The Center for Social Security Studies of Wuhan University, Wuhan, 430072, China.
School of Mathematics and Physics, Anhui University of Technology, Ma Anshan, 243002, China.
Int J Equity Health. 2019 Jun 14;18(1):90. doi: 10.1186/s12939-019-0987-1.
The inequity of healthcare utilization in rural China is serious, and the urban-rural segmentation of the medical insurance system intensifies this problem. To guarantee that the rural population enjoys the same medical insurance benefits, China began to establish Urban and Rural Resident Basic Medical Insurance (URRBMI) nationwide in 2016. Against this backdrop, this paper aims to compare the healthcare utilization inequity between URRBMI and New Cooperative Medical Schemes (NCMS) and to analyze whether the inequity is reduced under URRBMI in rural China.
Using the data from a national representative survey, the China Health and Retirement Longitudinal Study (CHARLS), which was conducted in 2015, a binary logistic regression model was applied to analyze the influence of income on healthcare utilization, and the decomposition of the concentration index was adopted to compare the Horizontal inequity index (HI index) of healthcare utilization among the individuals insured by URRBMI and NCMS.
There is no statistically significant difference in healthcare utilization between URRBMI and NCMS, but in outpatient utilization, there are significant differences among different income groups in NCMS; high-income groups utilize more outpatient care.
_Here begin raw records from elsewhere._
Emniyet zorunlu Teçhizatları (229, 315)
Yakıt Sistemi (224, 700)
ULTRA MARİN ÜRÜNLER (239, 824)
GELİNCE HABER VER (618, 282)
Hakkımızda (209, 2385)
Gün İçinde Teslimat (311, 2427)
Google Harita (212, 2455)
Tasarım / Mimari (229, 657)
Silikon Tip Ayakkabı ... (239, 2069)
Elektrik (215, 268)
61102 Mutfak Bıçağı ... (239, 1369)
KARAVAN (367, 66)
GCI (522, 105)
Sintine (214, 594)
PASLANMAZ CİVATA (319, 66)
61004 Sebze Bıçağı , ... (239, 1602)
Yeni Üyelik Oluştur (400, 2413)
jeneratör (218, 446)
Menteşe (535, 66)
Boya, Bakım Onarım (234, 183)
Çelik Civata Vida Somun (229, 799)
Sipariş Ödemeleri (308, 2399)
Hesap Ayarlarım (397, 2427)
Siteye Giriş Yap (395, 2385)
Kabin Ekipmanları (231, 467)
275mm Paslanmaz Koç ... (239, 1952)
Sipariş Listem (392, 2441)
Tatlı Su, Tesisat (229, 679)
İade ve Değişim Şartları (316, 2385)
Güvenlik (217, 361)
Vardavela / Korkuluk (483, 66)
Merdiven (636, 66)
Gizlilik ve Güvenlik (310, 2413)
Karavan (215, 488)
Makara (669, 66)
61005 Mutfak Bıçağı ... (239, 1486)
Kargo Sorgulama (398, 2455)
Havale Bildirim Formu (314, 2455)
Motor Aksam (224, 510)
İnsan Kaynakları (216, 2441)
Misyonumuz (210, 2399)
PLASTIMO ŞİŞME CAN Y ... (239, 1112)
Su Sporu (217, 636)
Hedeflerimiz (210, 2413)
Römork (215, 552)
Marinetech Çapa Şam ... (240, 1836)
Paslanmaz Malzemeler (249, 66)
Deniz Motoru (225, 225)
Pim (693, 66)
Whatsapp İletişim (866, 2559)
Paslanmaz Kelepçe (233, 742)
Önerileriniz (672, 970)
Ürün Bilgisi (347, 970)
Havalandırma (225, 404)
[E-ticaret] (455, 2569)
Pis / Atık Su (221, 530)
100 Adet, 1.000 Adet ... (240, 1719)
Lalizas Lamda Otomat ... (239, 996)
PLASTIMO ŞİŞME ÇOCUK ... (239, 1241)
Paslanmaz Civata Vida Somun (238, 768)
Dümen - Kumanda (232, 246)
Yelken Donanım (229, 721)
The Horizontal inequity indexes (HI indexes) in outpatient utilization for individuals insured by URRBMI and NCMS are 0.024 and 0.012, respectively, indicating a pro-rich inequity. Meanwhile, the HI indexes in inpatient utilization under the two groups are - 0.043 and - 0.028, respectively, meaning a pro-poor inequity. For both the outpatient and inpatient care, the inequity degree of URRBMI is larger than that of NCMS.
This paper shows that inequity still exists in rural areas after the integration of urban-rural medical insurance schemes, and there is still a certain gap between the actual and the expected goal of URRBMI. Specifically, compared to NCMS, the pro-rich inequity in outpatient care and the pro-poor inequity in inpatient care are more serious in URRBMI. More chronic diseases should be covered and moral hazard should be avoided in URRBMI. For the vulnerable groups, special policies such as reducing the deductible and covering these groups with catastrophic medical insurance could be considered.
中国农村地区的医疗保健利用不平等现象严重,而医疗保险制度的城乡分割加剧了这一问题。为了确保农村人口享有同等的医疗保险福利,中国于 2016 年开始在全国范围内建立城乡居民基本医疗保险(URRBMI)。在此背景下,本文旨在比较 URRBMI 和新型农村合作医疗制度(NCMS)之间的医疗保健利用不平等,并分析在农村地区 URRBMI 是否降低了这种不平等。
利用 2015 年进行的全国代表性调查——中国健康与退休纵向研究(CHARLS)的数据,应用二元逻辑回归模型分析收入对医疗保健利用的影响,并采用集中指数分解法比较 URRBMI 和 NCMS 参保个体的医疗保健利用水平不公平指数(HI 指数)。
URRBMI 和 NCMS 在医疗保健利用方面没有统计学上的显著差异,但在门诊利用方面,NCMS 在不同收入组之间存在显著差异;高收入组利用更多的门诊医疗服务。URRBMI 和 NCMS 参保个体的门诊利用水平不公平指数(HI 指数)分别为 0.024 和 0.012,表明存在富裕程度不公平。同时,两组参保个体的住院利用水平不公平指数(HI 指数)分别为-0.043 和-0.028,表明存在贫困程度不公平。无论是门诊还是住院治疗,URRBMI 的不公平程度都大于 NCMS。
本文表明,城乡医疗保险制度整合后,农村地区仍存在不平等现象,URRBMI 的实际效果与预期目标仍存在一定差距。具体而言,与 NCMS 相比,URRBMI 在门诊治疗方面存在更严重的富裕程度不公平,在住院治疗方面存在更严重的贫困程度不公平。URRBMI 应更多地覆盖慢性病,并避免道德风险。对于弱势群体,可以考虑出台特殊政策,如降低免赔额,为这些群体提供灾难性医疗保险。